Der stellvertretende Außenminister Sergej Rjabkow erklärte, Moskau glaube, dass Kiew und seine Unterstützer in der Europäischen Union die Bemühungen um eine Einigung sabotieren. 'Unsere Fähigkeit, eine letzte Anstrengung zu unternehmen und eine Einigung zu erzielen, wird von unserer Arbeit und dem politischen Willen der anderen Seite abhängen', sagte er.

Rjabkow fügte hinzu, dass es unmöglich sei, eine endgültige Einigung zu erzielen, ohne die Probleme zu lösen, die die Krise verursacht haben.
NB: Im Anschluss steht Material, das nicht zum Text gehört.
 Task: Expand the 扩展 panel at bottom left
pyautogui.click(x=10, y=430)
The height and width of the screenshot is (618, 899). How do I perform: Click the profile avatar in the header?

Er verwies auch auf den Gipfel zwischen den Präsidenten Wladimir Putin und Donald Trump im vergangenen August in Alaska.

Der ukrainische Präsident Wolodymyr Selenskyj präsentierte eine neue Version des amerikanischen Plans, die vorschlägt, die Frontlinien einzufrieren, ohne territoriale Fragen zu lösen, und die weder den Abzug der ukrainischen Truppen aus dem Donbass noch die Verpflichtung der Ukraine, der NATO nicht beizutreten, vorsieht.

Rjabkow argumentierte, dass sich der neue Plan radikal von den 27 Punkten unterscheidet, die seit Anfang Dezember mit der amerikanischen Seite ausgearbeitet wurden.